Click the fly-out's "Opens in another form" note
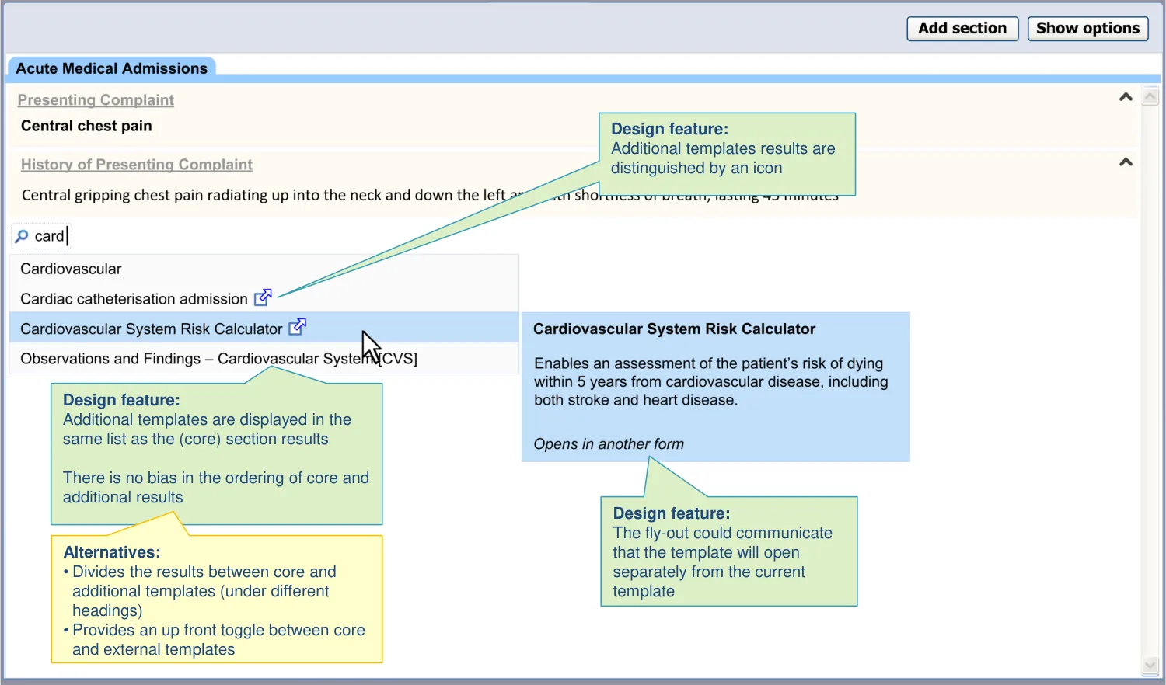The width and height of the screenshot is (1166, 685). click(x=609, y=444)
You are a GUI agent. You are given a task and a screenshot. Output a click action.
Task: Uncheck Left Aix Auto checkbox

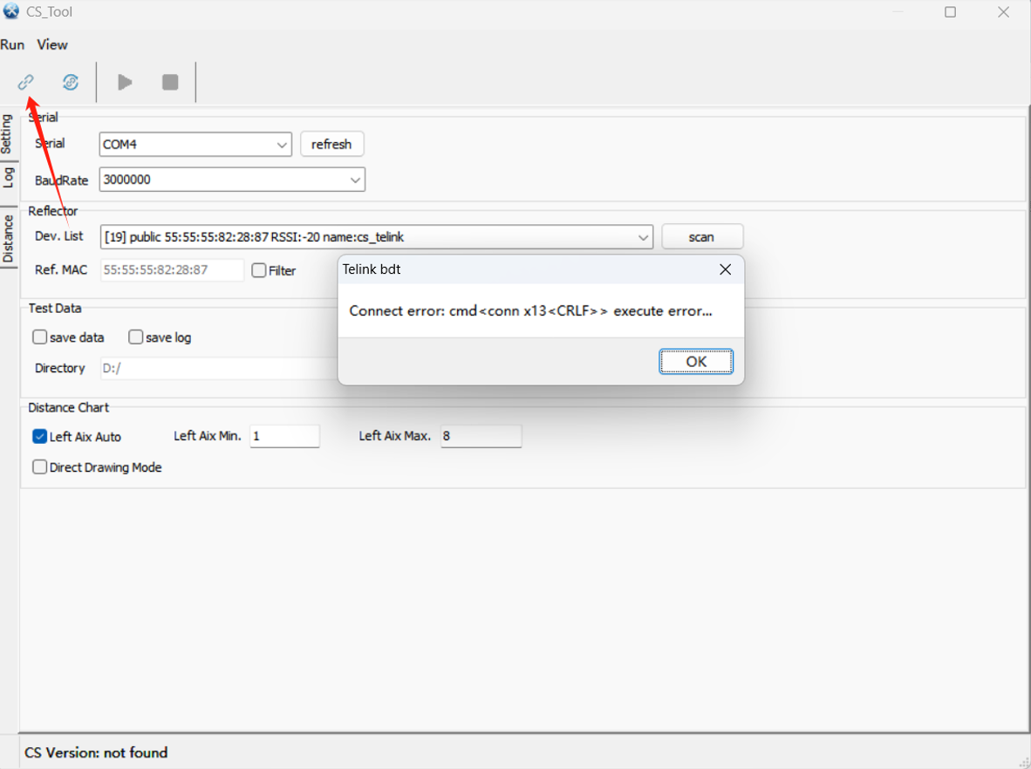(x=40, y=437)
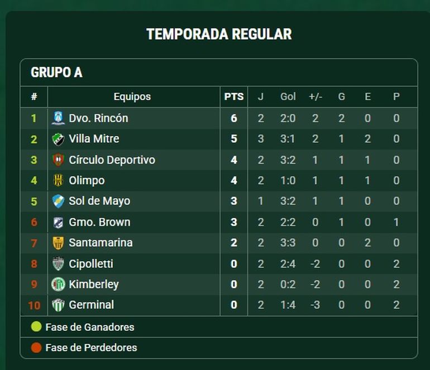
Task: Open the Kimberley team name
Action: pyautogui.click(x=94, y=285)
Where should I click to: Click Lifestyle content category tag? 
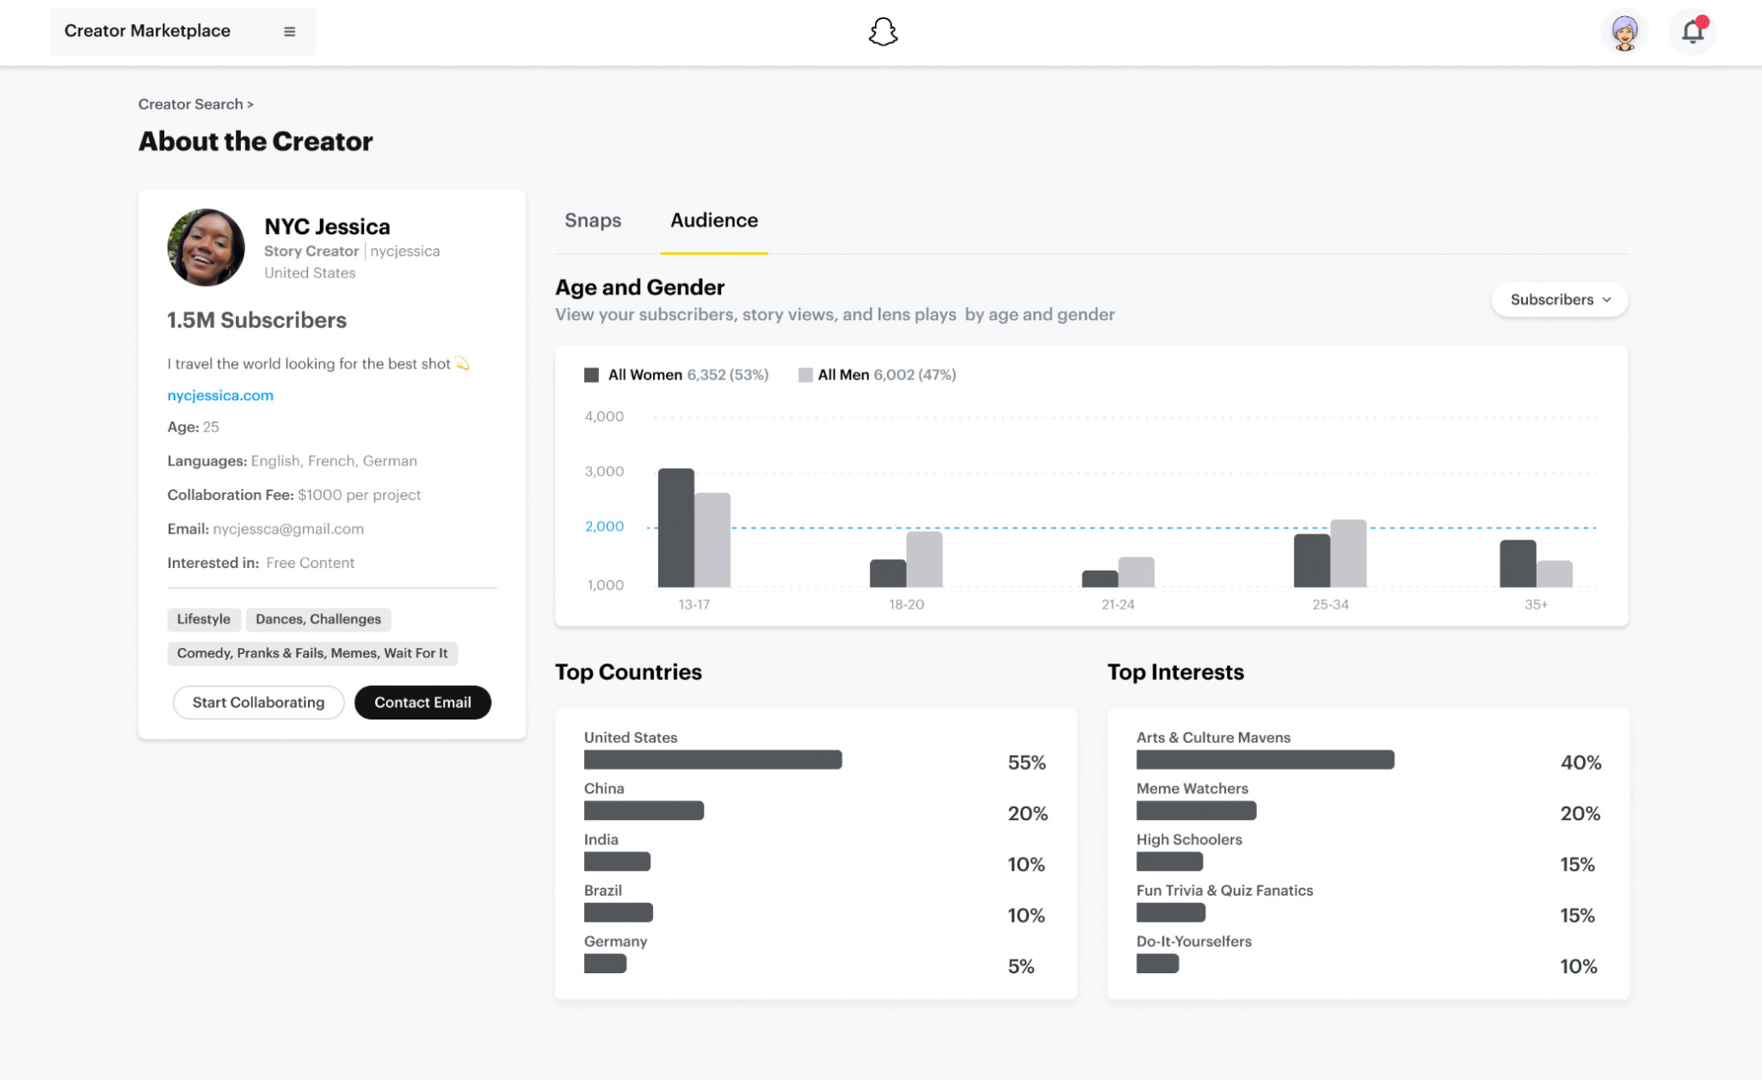[204, 618]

::::

§ **TASK ITEM**: The listing above should be repeated word for word, pictures removed.

§ **SOLVED PROBLEM**:
Click the fly-out's "Opens in another form" note
The width and height of the screenshot is (1166, 685). click(x=609, y=444)
You are a GUI agent. You are given a task and a screenshot. Output a click action.
Task: Uncheck Left Aix Auto checkbox

(x=40, y=437)
Task: Open the Kimberley team name
Action: pyautogui.click(x=94, y=285)
Where should I click to: Click Lifestyle content category tag? 
[204, 618]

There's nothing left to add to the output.